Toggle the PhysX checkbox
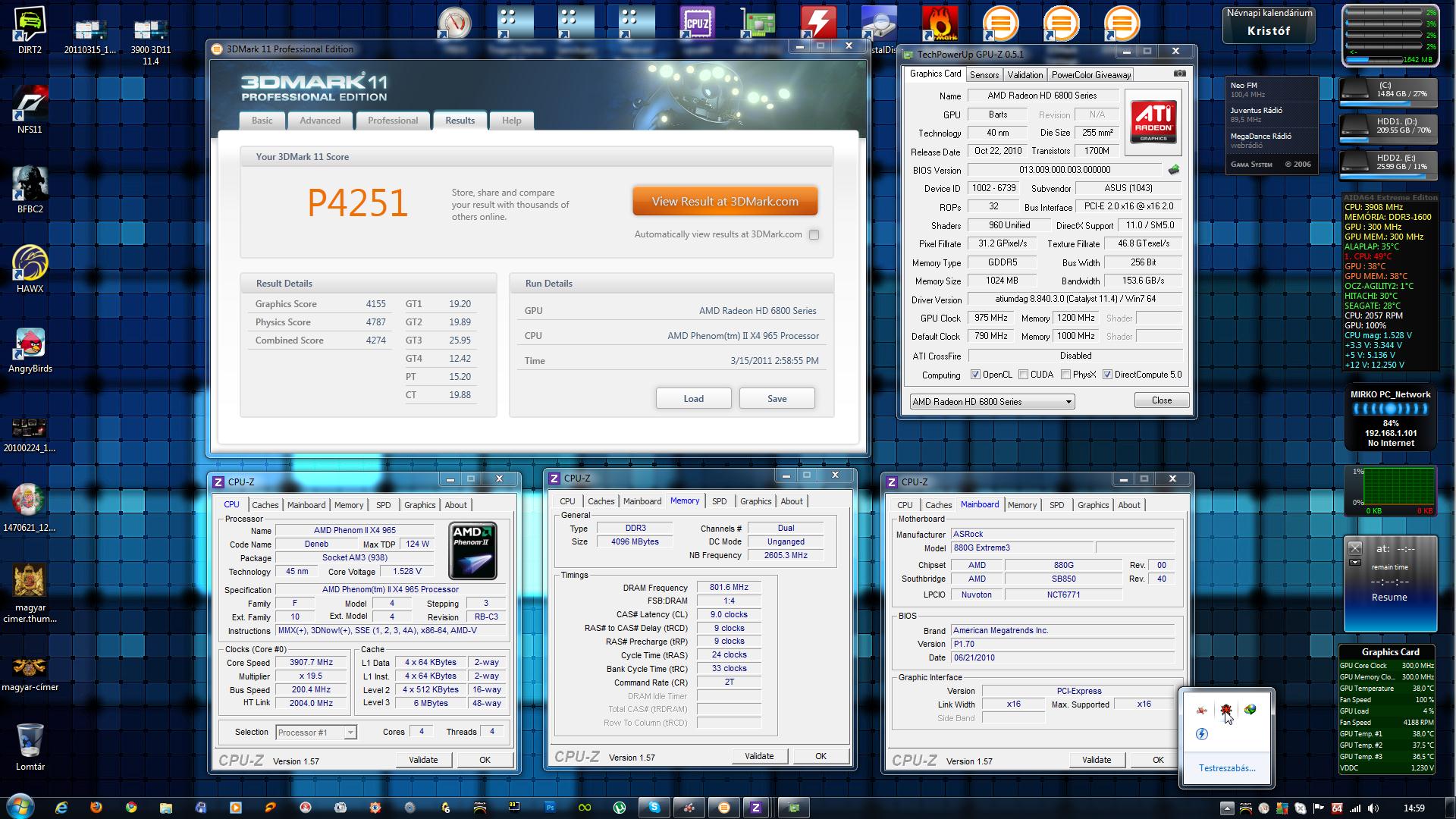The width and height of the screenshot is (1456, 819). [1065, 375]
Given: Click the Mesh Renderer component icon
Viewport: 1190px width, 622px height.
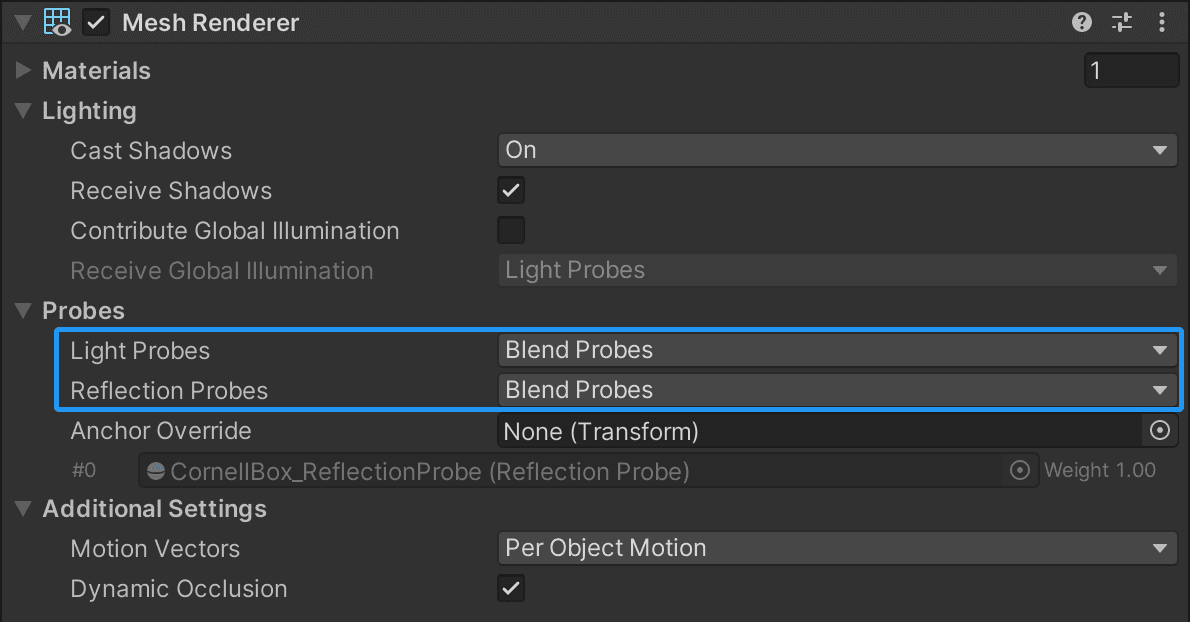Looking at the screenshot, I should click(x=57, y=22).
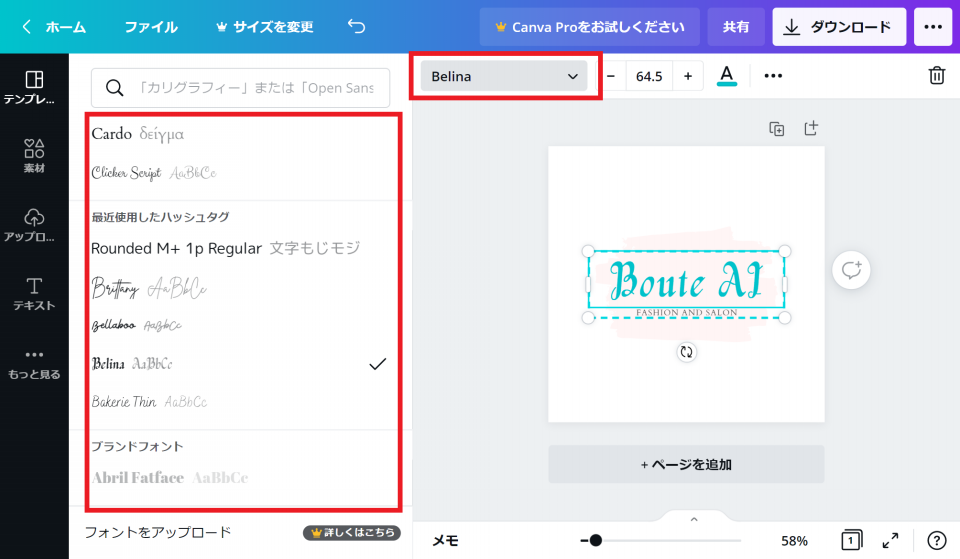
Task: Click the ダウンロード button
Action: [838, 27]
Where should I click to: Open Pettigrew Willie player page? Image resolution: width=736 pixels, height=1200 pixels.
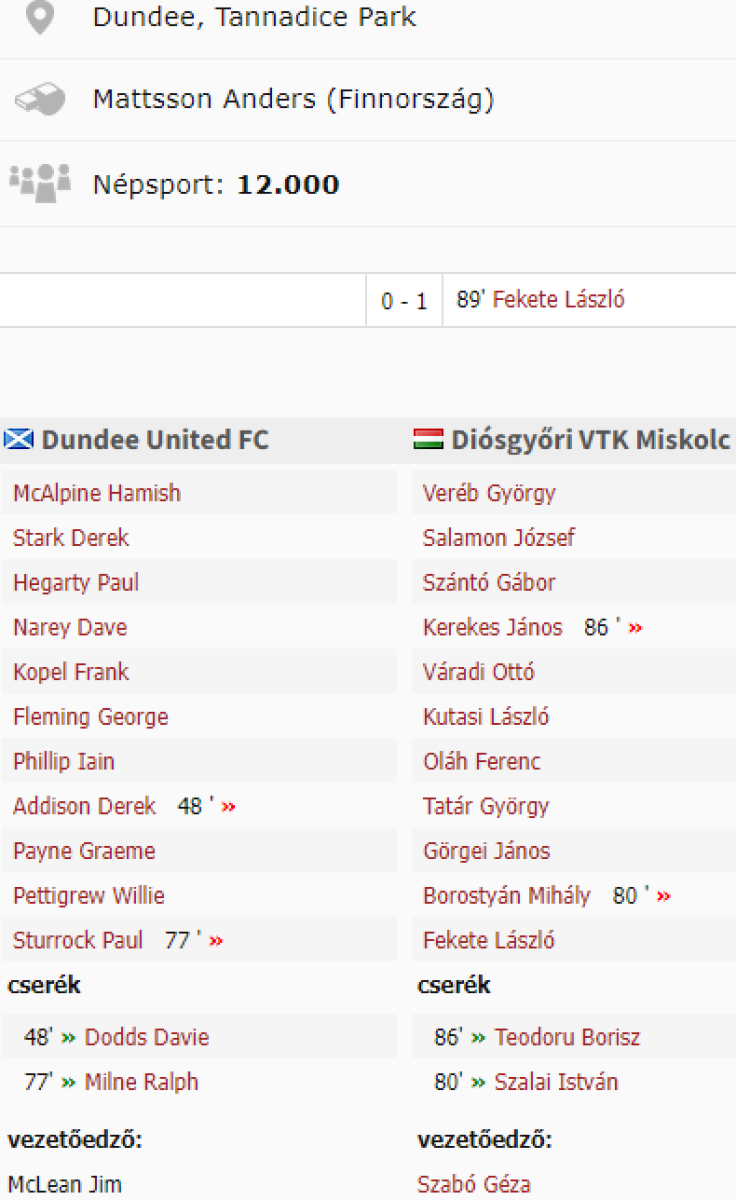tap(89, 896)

# # #

AIM OF THE EXERCISE: Update the lines of the listing from its first line up to and including the line with "Action: [838, 27]", changing "Mesh Renderer" to "Sprite Renderer" and leaving everything else as it is. Give only those lines, without the pictures.

OUTPUT OF THE TASK:
Toggle the PhysX checkbox
The width and height of the screenshot is (1456, 819). [1065, 375]
Given: Click the Sprite Renderer component icon
Viewport: 1190px width, 622px height.
Looking at the screenshot, I should click(x=57, y=22).
Task: Click the ダウンロード button
Action: [838, 27]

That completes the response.